* [Task to complete]
Check each line of the entries below for the word "height", and copy the lines that have it.

[Stored data]
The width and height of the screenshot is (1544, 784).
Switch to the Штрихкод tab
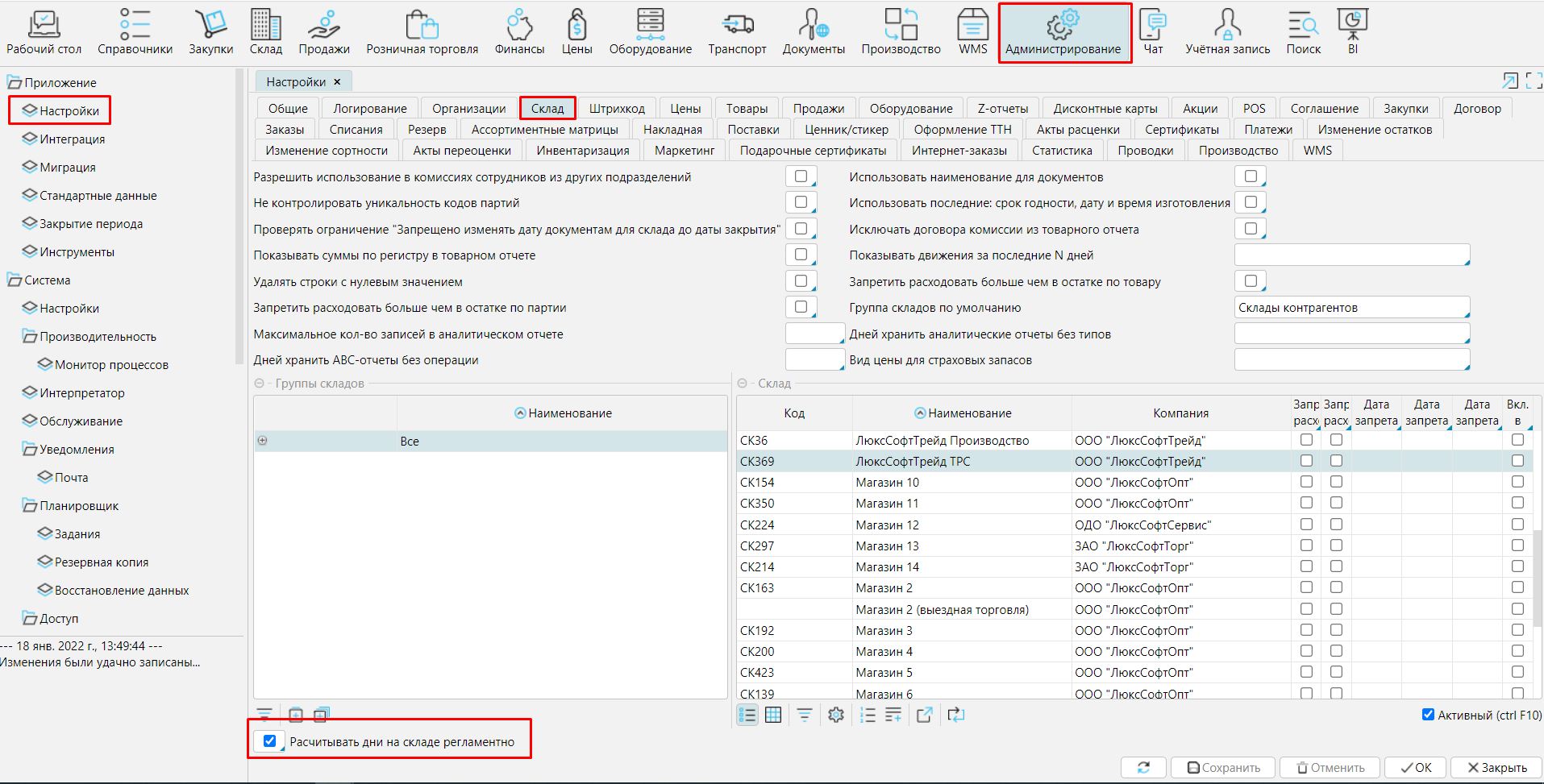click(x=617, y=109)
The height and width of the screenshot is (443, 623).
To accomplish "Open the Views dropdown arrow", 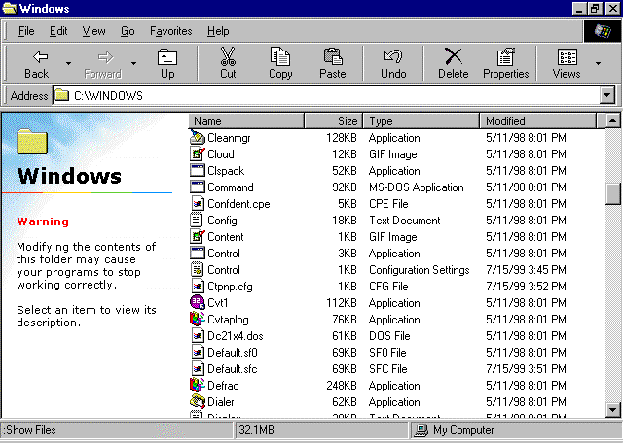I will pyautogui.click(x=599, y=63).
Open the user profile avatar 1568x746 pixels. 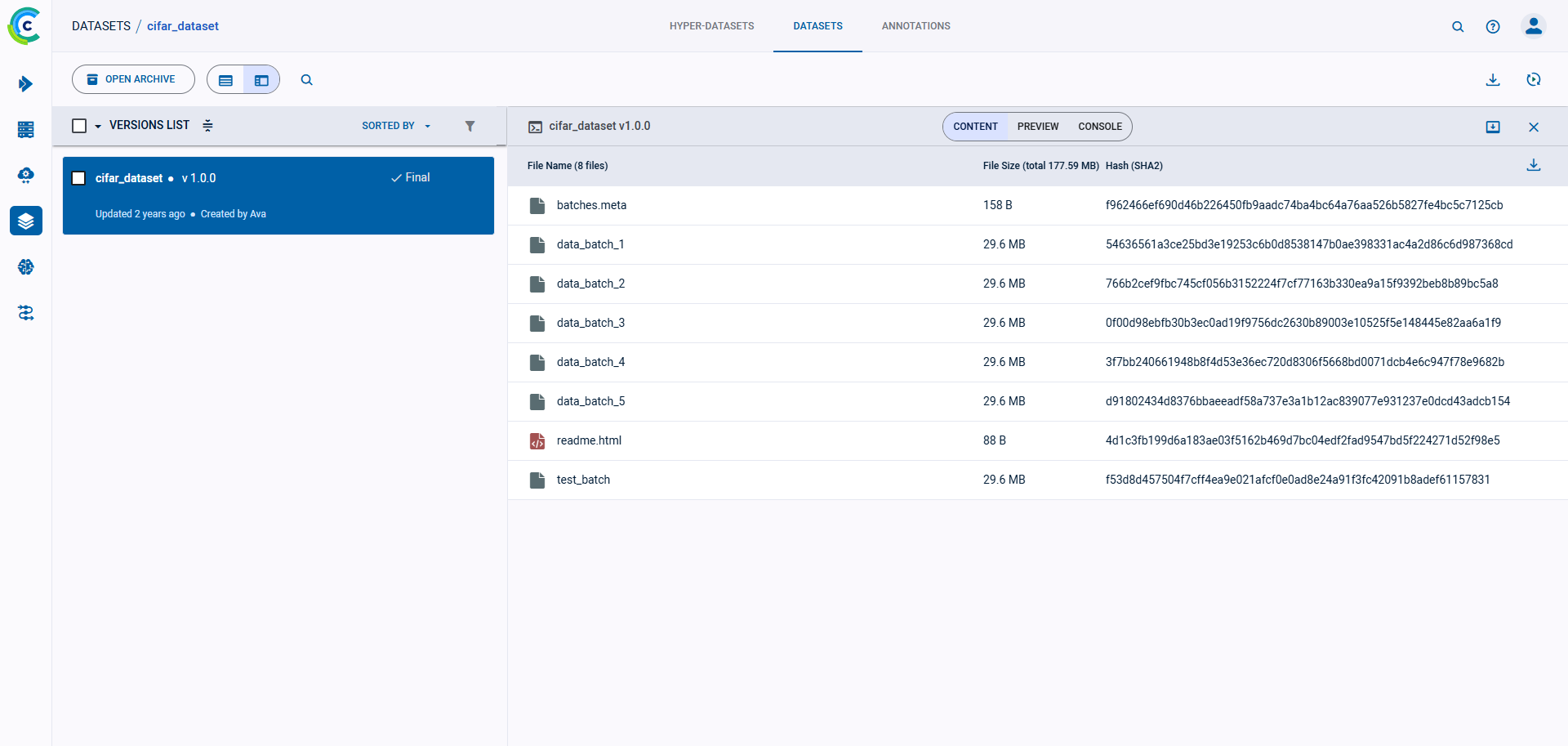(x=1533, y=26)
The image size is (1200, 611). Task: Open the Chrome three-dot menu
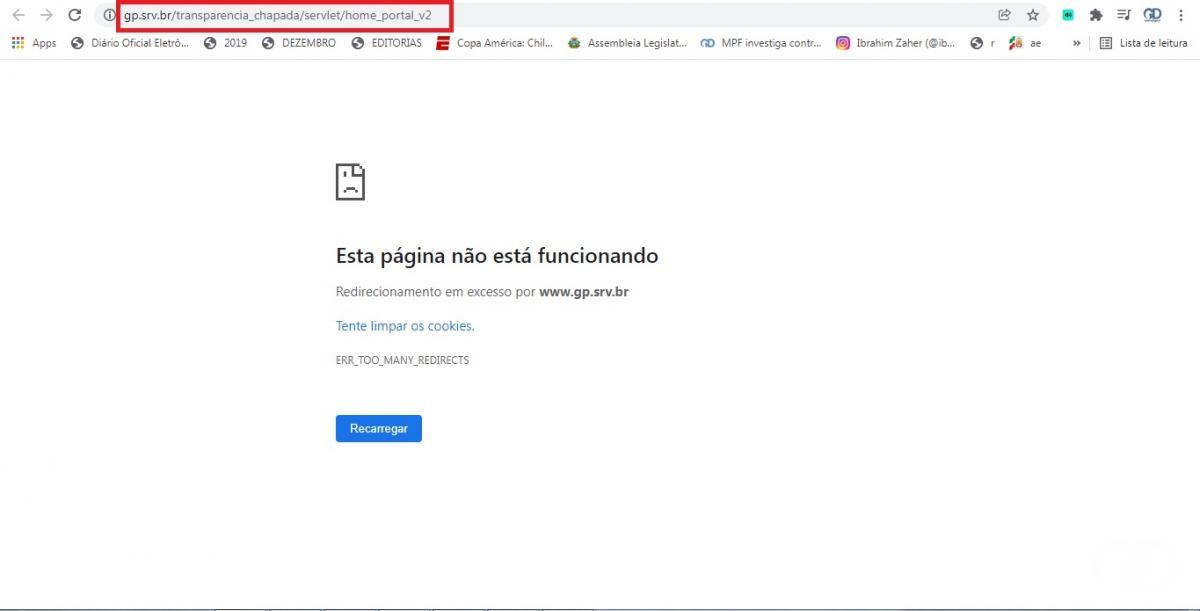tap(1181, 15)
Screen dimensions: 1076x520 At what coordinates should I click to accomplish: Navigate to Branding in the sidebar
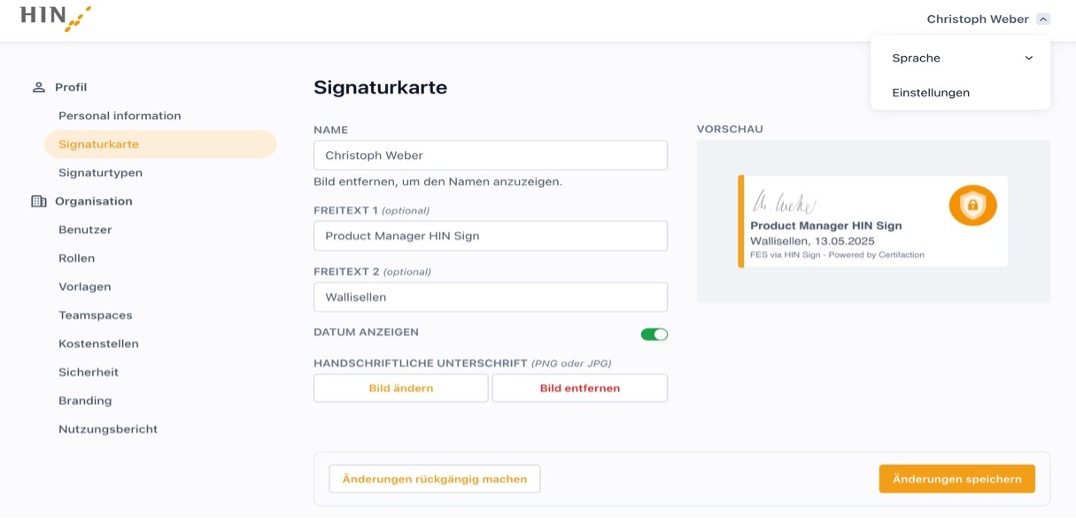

* [Expected answer]
The width and height of the screenshot is (1544, 784).
The height and width of the screenshot is (443, 623).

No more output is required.